Personagens - Porta-estandarte - um dos caboclinhos que carrega o estandarte. Guia e


Contra-Guia ou Capitão e Tenente - os caboclinhos que comandam cada cordão. Rei e Rainha
- ou Cacique e Cacica - personagens reais, desfilam ao centro entre os cordões, vestidos de
caboclinho e com manto e coroa reais. Perós ou indiozinhos - em número variado, crianças de
pouca idade, seguem junto aos reis.
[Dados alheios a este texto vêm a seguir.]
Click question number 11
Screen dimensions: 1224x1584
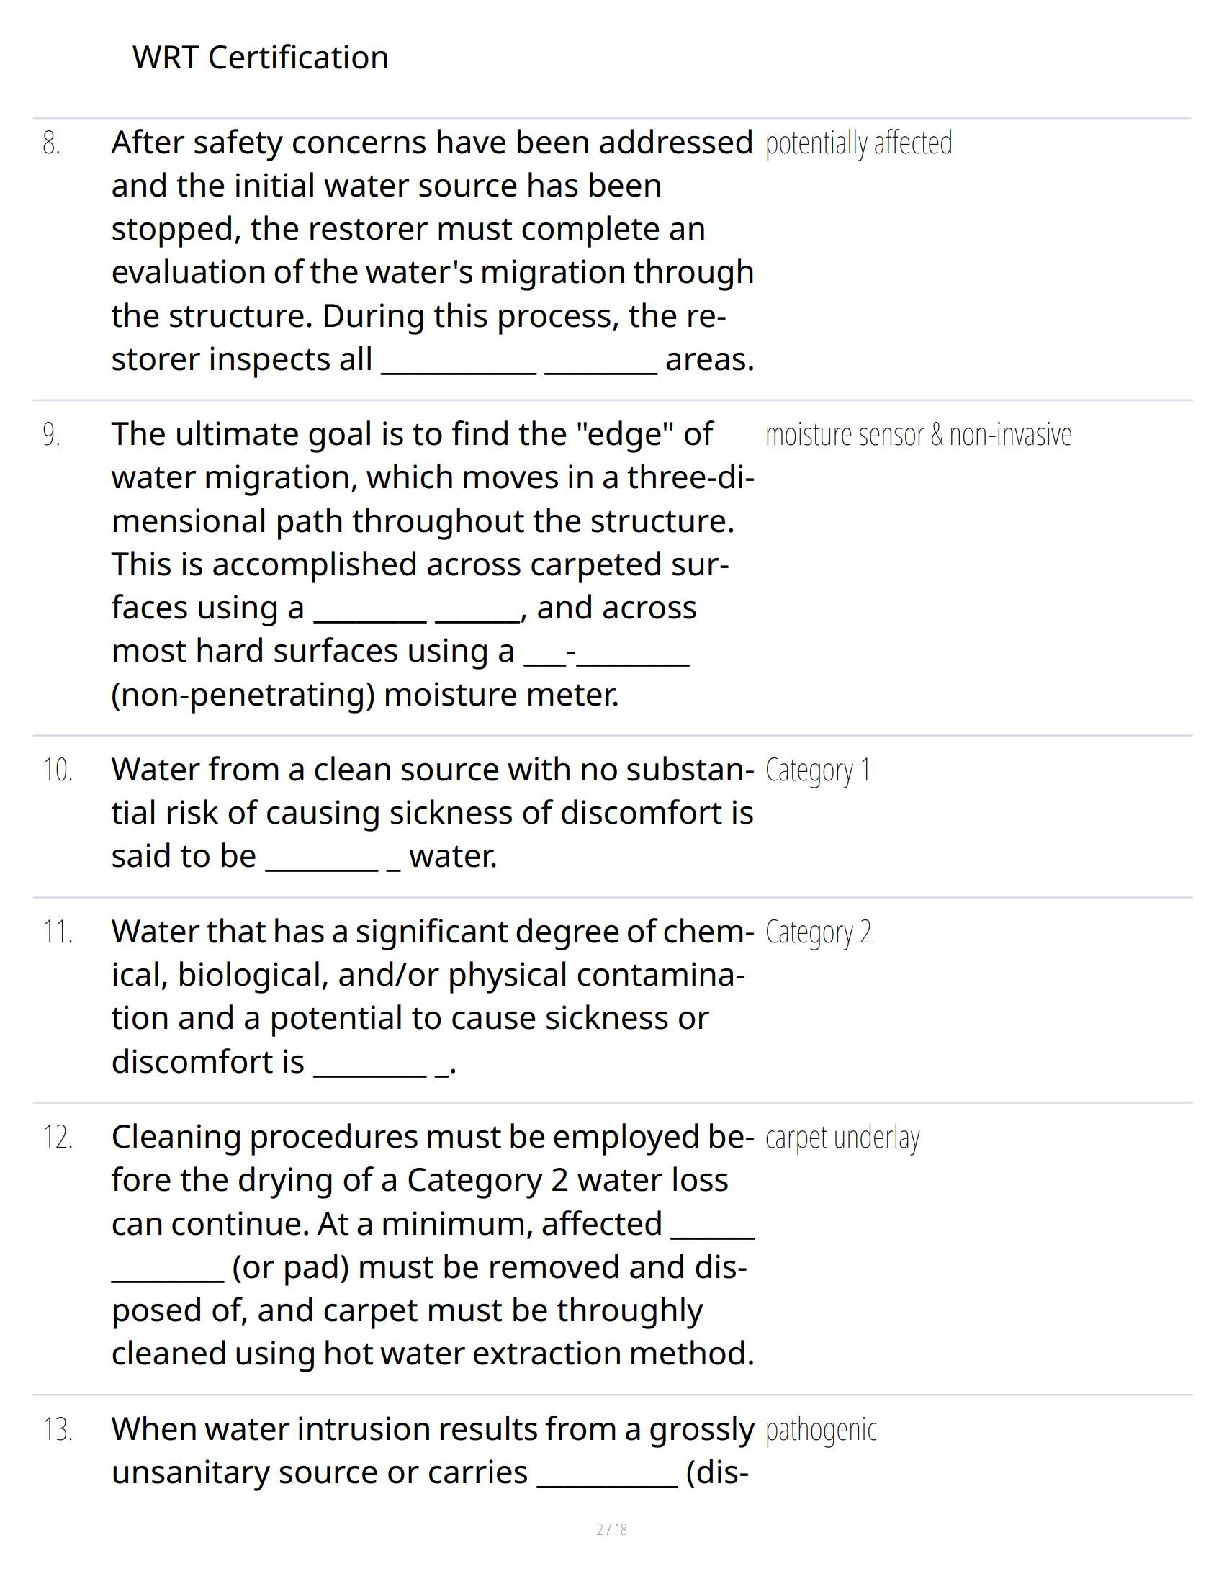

Caboclinhos - divididos em dois cordões, vestem-se com
tangas e adereços de penas de ema e são as principais e mais numerosas personagens do
folguedo, fazem as coreografias e o coro, quando há canto. Pajé - alguns grupos trazem um
feiticeiro índio, cujo traje difere pouco do traje dos caboclinhos. Caboclinhos caçadores -
alguns grupos trazem caçadores conduzindo animais empalhados - onças, gato do mato, etc.
Em número reduzido.

Adereços - Colar, pulseiras, braçadeiras em pena - compõem o traje dos caboclos. Colares de
contas e sementes ao pescoço. Pequenas cabaças - são carregadas na cintura. Flechas -
Grandes flechas são carregadas pelas moças. Preacas - instrumento de percussão - arco com
flecha retesada, presa, que puxada produz um estalido seco, marcando o ritmo, são utilizadas
pelos rapazes. Este instrumento é semelhante ao Damatá, usado pelos filhos de Ogum e Oxossi
nos terreiros afro-brasileiros. Orquestra - a pequena orquestra é constituída por gaitas
(pífanos) tarol, maracá ou caracaxá de grande porte, além das preacas.